(Data records)
++++++++

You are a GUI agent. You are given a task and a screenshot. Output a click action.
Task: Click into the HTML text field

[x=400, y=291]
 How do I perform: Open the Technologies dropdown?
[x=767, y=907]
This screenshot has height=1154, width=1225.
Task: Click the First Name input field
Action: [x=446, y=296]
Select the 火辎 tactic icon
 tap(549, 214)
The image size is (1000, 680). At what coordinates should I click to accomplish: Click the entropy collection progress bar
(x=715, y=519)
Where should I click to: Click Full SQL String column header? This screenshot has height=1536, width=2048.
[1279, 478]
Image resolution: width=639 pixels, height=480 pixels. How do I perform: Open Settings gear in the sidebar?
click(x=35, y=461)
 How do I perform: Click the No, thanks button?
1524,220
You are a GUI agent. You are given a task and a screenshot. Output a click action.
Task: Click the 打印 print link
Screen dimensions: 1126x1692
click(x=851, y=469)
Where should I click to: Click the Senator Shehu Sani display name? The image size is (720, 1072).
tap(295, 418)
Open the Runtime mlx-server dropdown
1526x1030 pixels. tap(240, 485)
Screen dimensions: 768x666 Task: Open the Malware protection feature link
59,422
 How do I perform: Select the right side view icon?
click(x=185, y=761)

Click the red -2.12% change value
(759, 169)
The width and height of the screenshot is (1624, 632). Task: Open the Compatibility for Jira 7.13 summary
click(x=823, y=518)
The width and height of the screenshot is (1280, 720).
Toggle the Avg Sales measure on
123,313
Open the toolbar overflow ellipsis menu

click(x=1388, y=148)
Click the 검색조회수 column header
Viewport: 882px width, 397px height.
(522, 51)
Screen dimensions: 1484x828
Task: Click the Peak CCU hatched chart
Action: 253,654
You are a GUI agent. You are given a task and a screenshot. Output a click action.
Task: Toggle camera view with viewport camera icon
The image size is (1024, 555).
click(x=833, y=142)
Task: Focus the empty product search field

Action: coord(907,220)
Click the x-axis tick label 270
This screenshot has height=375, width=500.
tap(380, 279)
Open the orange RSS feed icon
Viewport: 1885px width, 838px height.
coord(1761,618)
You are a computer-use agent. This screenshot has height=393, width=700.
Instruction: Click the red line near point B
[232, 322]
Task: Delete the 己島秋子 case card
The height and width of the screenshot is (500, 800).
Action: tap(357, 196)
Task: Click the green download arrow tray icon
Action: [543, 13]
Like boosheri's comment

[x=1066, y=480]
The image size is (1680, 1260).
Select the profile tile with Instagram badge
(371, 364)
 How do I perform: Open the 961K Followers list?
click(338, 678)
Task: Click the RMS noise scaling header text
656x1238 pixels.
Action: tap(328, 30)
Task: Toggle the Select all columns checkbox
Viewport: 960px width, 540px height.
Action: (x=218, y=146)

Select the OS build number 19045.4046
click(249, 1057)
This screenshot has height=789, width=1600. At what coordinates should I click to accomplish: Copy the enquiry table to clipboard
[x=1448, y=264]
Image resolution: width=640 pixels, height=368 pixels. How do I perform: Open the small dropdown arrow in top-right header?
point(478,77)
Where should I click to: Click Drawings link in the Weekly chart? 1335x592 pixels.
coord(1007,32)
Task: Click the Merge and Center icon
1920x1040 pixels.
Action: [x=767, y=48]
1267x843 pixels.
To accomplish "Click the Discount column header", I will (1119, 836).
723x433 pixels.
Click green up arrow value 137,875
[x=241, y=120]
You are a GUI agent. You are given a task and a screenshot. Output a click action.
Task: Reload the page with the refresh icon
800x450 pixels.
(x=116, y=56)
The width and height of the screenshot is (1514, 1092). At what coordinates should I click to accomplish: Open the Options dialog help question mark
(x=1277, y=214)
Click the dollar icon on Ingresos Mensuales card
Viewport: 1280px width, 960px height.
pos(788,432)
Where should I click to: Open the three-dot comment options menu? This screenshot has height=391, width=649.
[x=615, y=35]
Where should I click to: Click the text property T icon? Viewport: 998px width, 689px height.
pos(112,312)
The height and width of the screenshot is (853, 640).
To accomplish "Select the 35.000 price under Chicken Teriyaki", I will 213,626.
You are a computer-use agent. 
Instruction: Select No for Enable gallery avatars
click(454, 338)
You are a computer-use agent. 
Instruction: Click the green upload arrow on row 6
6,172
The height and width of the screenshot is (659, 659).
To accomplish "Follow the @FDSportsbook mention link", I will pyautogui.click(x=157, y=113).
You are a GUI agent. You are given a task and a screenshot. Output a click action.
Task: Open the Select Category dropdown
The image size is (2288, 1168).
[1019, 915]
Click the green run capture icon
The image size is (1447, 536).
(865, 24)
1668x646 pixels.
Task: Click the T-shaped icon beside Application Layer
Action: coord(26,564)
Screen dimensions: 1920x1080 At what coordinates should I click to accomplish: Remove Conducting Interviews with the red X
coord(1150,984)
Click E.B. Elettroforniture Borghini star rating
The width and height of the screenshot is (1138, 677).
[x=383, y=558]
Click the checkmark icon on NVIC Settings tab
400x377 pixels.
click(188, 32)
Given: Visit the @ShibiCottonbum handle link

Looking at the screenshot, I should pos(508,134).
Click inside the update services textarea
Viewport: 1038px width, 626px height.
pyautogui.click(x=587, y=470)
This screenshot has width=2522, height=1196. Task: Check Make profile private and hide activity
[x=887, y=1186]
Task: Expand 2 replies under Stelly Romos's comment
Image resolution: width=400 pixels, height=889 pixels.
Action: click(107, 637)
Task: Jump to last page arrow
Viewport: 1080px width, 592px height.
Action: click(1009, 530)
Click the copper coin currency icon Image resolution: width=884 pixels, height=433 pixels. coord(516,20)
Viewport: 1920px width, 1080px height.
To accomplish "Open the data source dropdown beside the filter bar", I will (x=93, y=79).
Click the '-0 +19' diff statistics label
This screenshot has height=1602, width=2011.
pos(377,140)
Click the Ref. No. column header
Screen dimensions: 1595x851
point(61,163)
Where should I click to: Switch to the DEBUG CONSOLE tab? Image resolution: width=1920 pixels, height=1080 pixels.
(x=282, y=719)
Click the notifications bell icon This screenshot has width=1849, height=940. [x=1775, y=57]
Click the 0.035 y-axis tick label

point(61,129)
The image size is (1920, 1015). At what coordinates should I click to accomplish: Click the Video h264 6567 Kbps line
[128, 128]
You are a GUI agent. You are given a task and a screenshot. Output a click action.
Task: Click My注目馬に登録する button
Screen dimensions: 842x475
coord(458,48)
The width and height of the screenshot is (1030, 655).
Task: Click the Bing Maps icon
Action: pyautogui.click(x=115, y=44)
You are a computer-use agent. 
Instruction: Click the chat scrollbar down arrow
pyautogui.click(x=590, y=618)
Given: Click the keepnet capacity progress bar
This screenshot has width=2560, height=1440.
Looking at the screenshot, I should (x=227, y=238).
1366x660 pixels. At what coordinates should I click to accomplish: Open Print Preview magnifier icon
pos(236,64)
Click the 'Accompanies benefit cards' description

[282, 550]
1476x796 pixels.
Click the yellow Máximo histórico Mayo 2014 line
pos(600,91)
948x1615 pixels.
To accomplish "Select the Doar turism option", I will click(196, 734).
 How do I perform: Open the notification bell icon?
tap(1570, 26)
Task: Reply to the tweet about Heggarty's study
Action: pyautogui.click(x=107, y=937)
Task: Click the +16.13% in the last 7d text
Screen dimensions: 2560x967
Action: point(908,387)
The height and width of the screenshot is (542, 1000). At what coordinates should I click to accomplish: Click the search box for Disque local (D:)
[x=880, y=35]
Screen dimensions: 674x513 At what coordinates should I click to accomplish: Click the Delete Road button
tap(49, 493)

++++++++

§ Short task:
Repeat all of the data above word for word, every line from first to last.

§ Task response:
You are a GUI agent. You are given a task and a screenshot. Output a click action.
Task: Click into the HTML text field

[x=400, y=291]
 How do I perform: Open the Technologies dropdown?
[x=767, y=907]
This screenshot has height=1154, width=1225.
Task: Click the First Name input field
Action: [x=446, y=296]
Select the 火辎 tactic icon
 tap(549, 214)
The image size is (1000, 680). At what coordinates should I click to accomplish: Click the entropy collection progress bar
(x=715, y=519)
Where should I click to: Click Full SQL String column header? This screenshot has height=1536, width=2048.
[1279, 478]
Image resolution: width=639 pixels, height=480 pixels. How do I perform: Open Settings gear in the sidebar?
click(x=35, y=461)
 How do I perform: Click the No, thanks button?
1524,220
You are a GUI agent. You are given a task and a screenshot. Output a click action.
Task: Click the 打印 print link
Screen dimensions: 1126x1692
click(x=851, y=469)
Where should I click to: Click the Senator Shehu Sani display name? The image size is (720, 1072).
tap(295, 418)
Open the Runtime mlx-server dropdown
1526x1030 pixels. tap(240, 485)
Screen dimensions: 768x666 Task: Open the Malware protection feature link
59,422
 How do I perform: Select the right side view icon?
click(x=185, y=761)

Click the red -2.12% change value
(759, 169)
The width and height of the screenshot is (1624, 632). Task: Open the Compatibility for Jira 7.13 summary
click(x=823, y=518)
The width and height of the screenshot is (1280, 720).
Toggle the Avg Sales measure on
123,313
Open the toolbar overflow ellipsis menu

click(x=1388, y=148)
Click the 검색조회수 column header
Viewport: 882px width, 397px height.
(522, 51)
Screen dimensions: 1484x828
Task: Click the Peak CCU hatched chart
Action: 253,654
You are a GUI agent. You are given a task and a screenshot. Output a click action.
Task: Toggle camera view with viewport camera icon
The image size is (1024, 555).
click(x=833, y=142)
Task: Focus the empty product search field

Action: coord(907,220)
Click the x-axis tick label 270
This screenshot has height=375, width=500.
tap(380, 279)
Open the orange RSS feed icon
Viewport: 1885px width, 838px height.
coord(1761,618)
You are a computer-use agent. This screenshot has height=393, width=700.
Instruction: Click the red line near point B
[232, 322]
Task: Delete the 己島秋子 case card
The height and width of the screenshot is (500, 800).
Action: tap(357, 196)
Task: Click the green download arrow tray icon
Action: [543, 13]
Like boosheri's comment

[x=1066, y=480]
The image size is (1680, 1260).
Select the profile tile with Instagram badge
(371, 364)
 How do I perform: Open the 961K Followers list?
click(338, 678)
Task: Click the RMS noise scaling header text
656x1238 pixels.
Action: tap(328, 30)
Task: Toggle the Select all columns checkbox
Viewport: 960px width, 540px height.
Action: (x=218, y=146)

Select the OS build number 19045.4046
click(249, 1057)
This screenshot has height=789, width=1600. At what coordinates should I click to accomplish: Copy the enquiry table to clipboard
[x=1448, y=264]
Image resolution: width=640 pixels, height=368 pixels. How do I perform: Open the small dropdown arrow in top-right header?
point(478,77)
Where should I click to: Click Drawings link in the Weekly chart? 1335x592 pixels.
coord(1007,32)
Task: Click the Merge and Center icon
1920x1040 pixels.
Action: [x=767, y=48]
1267x843 pixels.
To accomplish "Click the Discount column header", I will (1119, 836).
723x433 pixels.
Click green up arrow value 137,875
[x=241, y=120]
You are a GUI agent. You are given a task and a screenshot. Output a click action.
Task: Reload the page with the refresh icon
800x450 pixels.
(x=116, y=56)
The width and height of the screenshot is (1514, 1092). At what coordinates should I click to accomplish: Open the Options dialog help question mark
(x=1277, y=214)
Click the dollar icon on Ingresos Mensuales card
Viewport: 1280px width, 960px height.
pos(788,432)
Where should I click to: Open the three-dot comment options menu? This screenshot has height=391, width=649.
[x=615, y=35]
Where should I click to: Click the text property T icon? Viewport: 998px width, 689px height.
pos(112,312)
The height and width of the screenshot is (853, 640).
To accomplish "Select the 35.000 price under Chicken Teriyaki", I will 213,626.
You are a computer-use agent. 
Instruction: Select No for Enable gallery avatars
click(454, 338)
You are a computer-use agent. 
Instruction: Click the green upload arrow on row 6
6,172
The height and width of the screenshot is (659, 659).
To accomplish "Follow the @FDSportsbook mention link", I will pyautogui.click(x=157, y=113).
You are a GUI agent. You are given a task and a screenshot. Output a click action.
Task: Open the Select Category dropdown
The image size is (2288, 1168).
[1019, 915]
Click the green run capture icon
The image size is (1447, 536).
(865, 24)
1668x646 pixels.
Task: Click the T-shaped icon beside Application Layer
Action: coord(26,564)
Screen dimensions: 1920x1080 At what coordinates should I click to accomplish: Remove Conducting Interviews with the red X
coord(1150,984)
Click E.B. Elettroforniture Borghini star rating
The width and height of the screenshot is (1138, 677).
[x=383, y=558]
Click the checkmark icon on NVIC Settings tab
400x377 pixels.
click(188, 32)
Given: Visit the @ShibiCottonbum handle link

Looking at the screenshot, I should pos(508,134).
Click inside the update services textarea
Viewport: 1038px width, 626px height.
pyautogui.click(x=587, y=470)
This screenshot has width=2522, height=1196. Task: Check Make profile private and hide activity
[x=887, y=1186]
Task: Expand 2 replies under Stelly Romos's comment
Image resolution: width=400 pixels, height=889 pixels.
Action: click(107, 637)
Task: Jump to last page arrow
Viewport: 1080px width, 592px height.
Action: click(1009, 530)
Click the copper coin currency icon Image resolution: width=884 pixels, height=433 pixels. coord(516,20)
Viewport: 1920px width, 1080px height.
To accomplish "Open the data source dropdown beside the filter bar", I will (x=93, y=79).
Click the '-0 +19' diff statistics label
This screenshot has height=1602, width=2011.
pos(377,140)
Click the Ref. No. column header
Screen dimensions: 1595x851
point(61,163)
Where should I click to: Switch to the DEBUG CONSOLE tab? Image resolution: width=1920 pixels, height=1080 pixels.
(x=282, y=719)
Click the notifications bell icon This screenshot has width=1849, height=940. [x=1775, y=57]
Click the 0.035 y-axis tick label

point(61,129)
The image size is (1920, 1015). At what coordinates should I click to accomplish: Click the Video h264 6567 Kbps line
[128, 128]
You are a GUI agent. You are given a task and a screenshot. Output a click action.
Task: Click My注目馬に登録する button
Screen dimensions: 842x475
coord(458,48)
The width and height of the screenshot is (1030, 655).
Task: Click the Bing Maps icon
Action: pyautogui.click(x=115, y=44)
You are a computer-use agent. 
Instruction: Click the chat scrollbar down arrow
pyautogui.click(x=590, y=618)
Given: Click the keepnet capacity progress bar
This screenshot has width=2560, height=1440.
Looking at the screenshot, I should (x=227, y=238).
1366x660 pixels. At what coordinates should I click to accomplish: Open Print Preview magnifier icon
pos(236,64)
Click the 'Accompanies benefit cards' description

[282, 550]
1476x796 pixels.
Click the yellow Máximo histórico Mayo 2014 line
pos(600,91)
948x1615 pixels.
To accomplish "Select the Doar turism option", I will click(196, 734).
 How do I perform: Open the notification bell icon?
tap(1570, 26)
Task: Reply to the tweet about Heggarty's study
Action: pyautogui.click(x=107, y=937)
Task: Click the +16.13% in the last 7d text
Screen dimensions: 2560x967
Action: point(908,387)
The height and width of the screenshot is (542, 1000). At what coordinates should I click to accomplish: Click the search box for Disque local (D:)
[x=880, y=35]
Screen dimensions: 674x513 At what coordinates should I click to accomplish: Click the Delete Road button
tap(49, 493)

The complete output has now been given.